**Request A**
Please reproduce the stretch of the Hetty Green passage from "A reporter from" through "the reporter asked." word for word.
**Request B**
Extend the Hetty Green passage by writing what follows its last sentence.
+++ Quoted passage +++
Hetty_ The Genius and Madness of America's First Female Tycoon - Charles Slack [96]
In May, to be closer to her mother, Sylvia, with Matthew, bought a four-story house at 7 West Eighty-first Street. When Hetty’s condition seemed to improve, attendants lifted her into Ned’s car for a drive through the park. She still met daily with Ned, who recounted for her the financial reports of the day, just as Hetty had done for her own father and grandfather decades ago.
A reporter from the New York Sun caught Ned leaving the house early in the evening on June 25.
“Does your mother attend to her own business now?” the reporter asked.
Ned chuckled. “Well, if you heard her put me over the jumps every day, you’d think so. She scolds me for the way I handle her affairs and says she surely made a mistake in my education or I would be doing things better.”
But by the time Ned uttered these words, Hetty was already bedridden, and Ned admitted that she had suffered “a slight stroke.” Dr. Painter, dutifully holding the family line that Hetty’s illness was a minor one, told the Times on June 25, “Mrs. Green is not as well as she was ten or fifteen years ago, but that is to be expected. During the last few days she had been a little worse than usual, and I advised that she remain in bed, as she had taken cold. It is not true that Mrs. Green had a stroke of paralysis, though the presence of the nurses may have given rise to the rumor.” The doctor continued, “In fact, after I saw her yesterday morning I gave Mrs. Green permission to sit up in an arm chair, and in the course of a day or so I feel sure that she will be quite well again.”
+++ Provided material +++
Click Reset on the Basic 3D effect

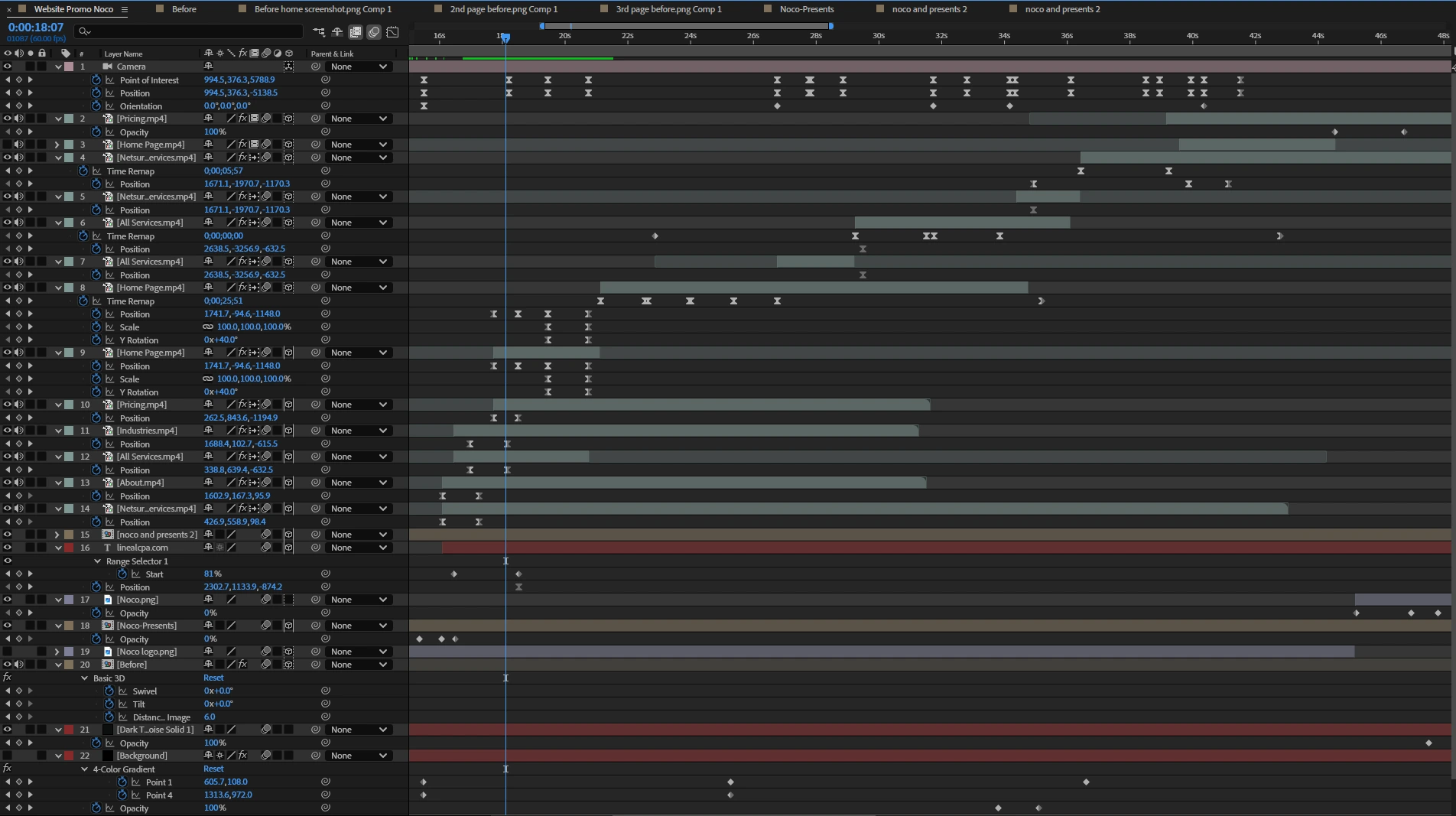click(x=213, y=678)
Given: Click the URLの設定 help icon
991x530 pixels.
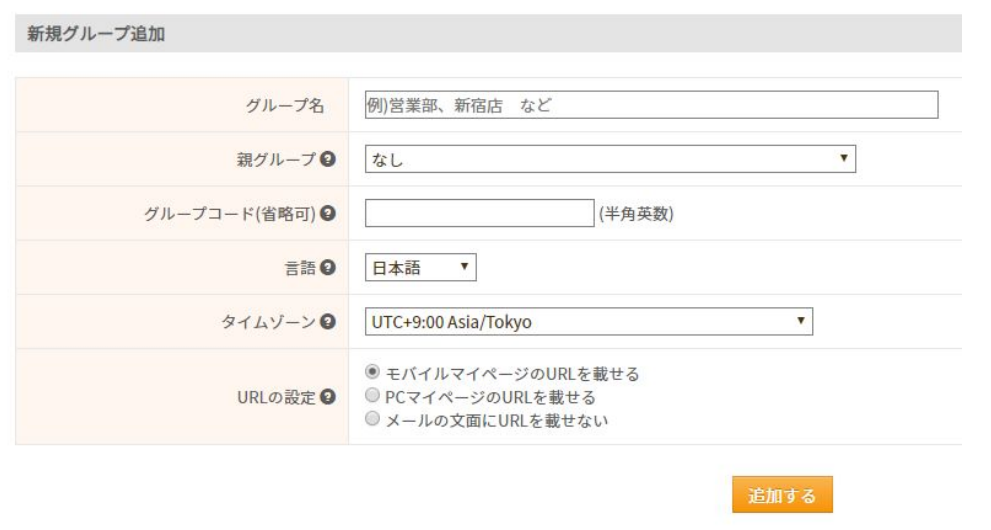Looking at the screenshot, I should (330, 398).
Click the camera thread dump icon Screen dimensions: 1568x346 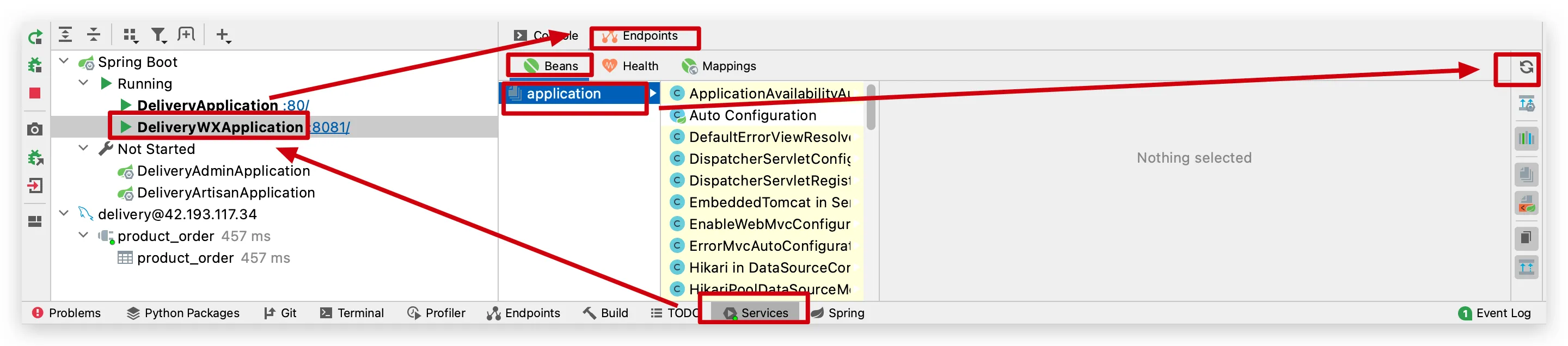[35, 129]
+++
**Task result A**
A reporter from the New York Sun caught Ned leaving the house early in the evening on June 25.
“Does your mother attend to her own business now?” the reporter asked.

**Task result B**
Privately, Hetty was less sanguine. Sensing that her time was drawing near, she called Sylvia and Ned together for a final talk about the subject that so defined her life—money. She assured them that each would receive an equal share of her estate.
On the morning of July 3, Hetty ceased to respond to her nurses. They immediately called for Ned and Sylvia, who, in turn, called for Dr. Painter. It was still just seven-thirty in the morning when Dr. Painter said that while Hetty’s condition was very bad, she would most likely survive through the day. The doctor left, with a promise to return. A half hour later, with her son and daughter by her side, Hetty Green died. She was eighty-one.
July 3, 1916, was a particularly heavy news day In the Great War, advancing French and British troops launched a major offensive against the Germans along the Somme River. In North America, tensions between the United States and Mexico were running at a fever pitch following alternating raids by Pancho Villa into Texas and General John Pershing into Mexico in search of Villa. Nevertheless, Hetty’s death still made front-page headlines in New York, Los Angeles, Chicago, Denver, Boston, St. Louis, and dozens of other cities.
The Los Angeles Times ran a large drawing, in profile, of Hetty in the top center of the front page, under the words “World’s Richest Woman Dead.” The Chicago Tribune ran a photograph of Hetty as an elderly woman, with her long black dress and her bonnet covered in a black veil. “Was Wizard of Finance,” the Tribune headline read in part. Underneath the picture was a roundup of “Anecdotes of Hetty Green” including this quote of hers on society women: “Fashionable women pass their time playing bridge, smoking cigarets, drinking pale tea and strong whiskey.”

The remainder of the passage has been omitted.